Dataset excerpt
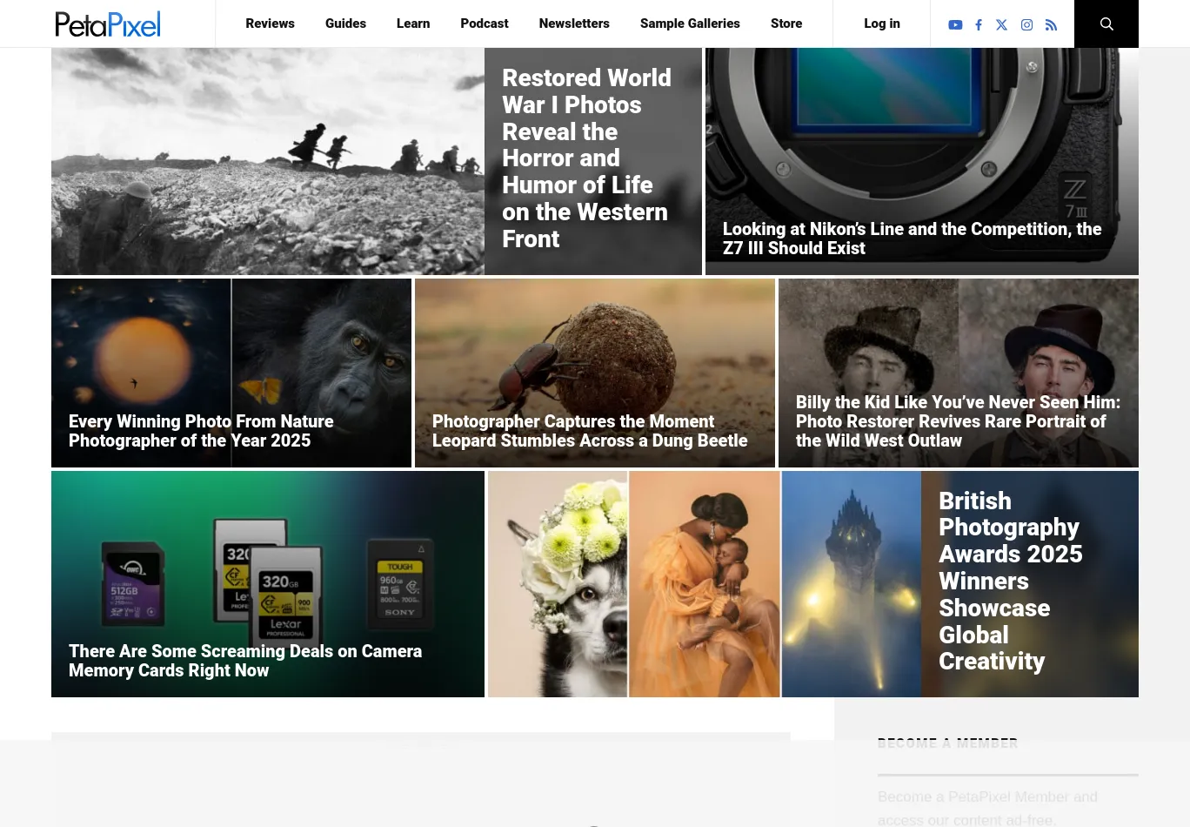Open the RSS feed icon
The width and height of the screenshot is (1190, 827).
pos(1051,24)
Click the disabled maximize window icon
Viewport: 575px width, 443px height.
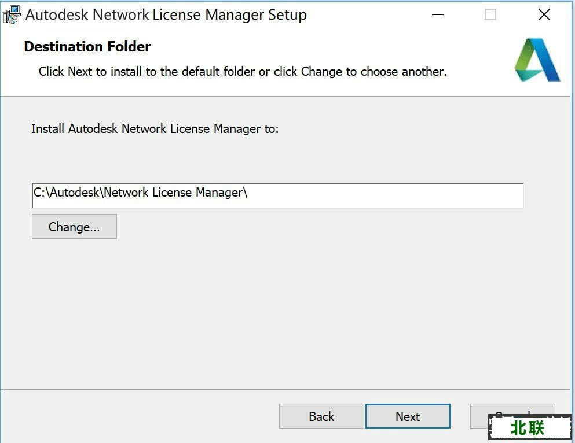[x=490, y=14]
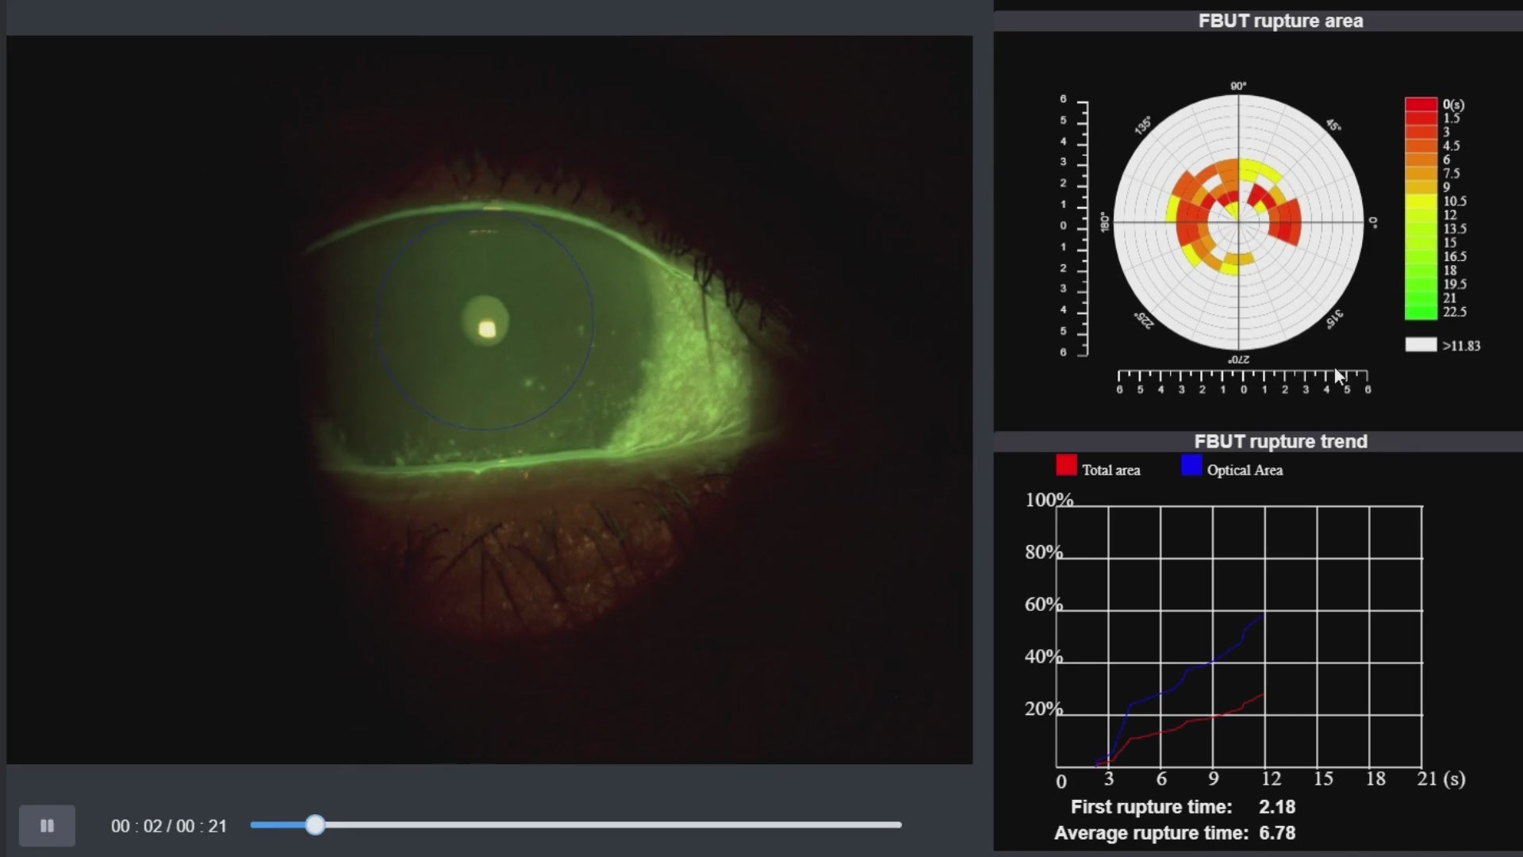Click the bright pupil reflection in eye video
This screenshot has width=1523, height=857.
point(487,329)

> **Required task**: Format every line of the entries above as a Markdown table with two columns, Row and Line, skipping blank lines and leaving out the pictures.

> **Written solution**:
| Row | Line |
|---|---|
| 1 | Open the RSS feed icon |
| 2 | The width and height of the screenshot is (1190, 827). |
| 3 | pos(1051,24) |
| 4 | Click the disabled maximize window icon |
| 5 | Viewport: 575px width, 443px height. |
| 6 | [x=490, y=14] |
| 7 | Click the bright pupil reflection in eye video |
| 8 | This screenshot has width=1523, height=857. |
| 9 | point(487,329) |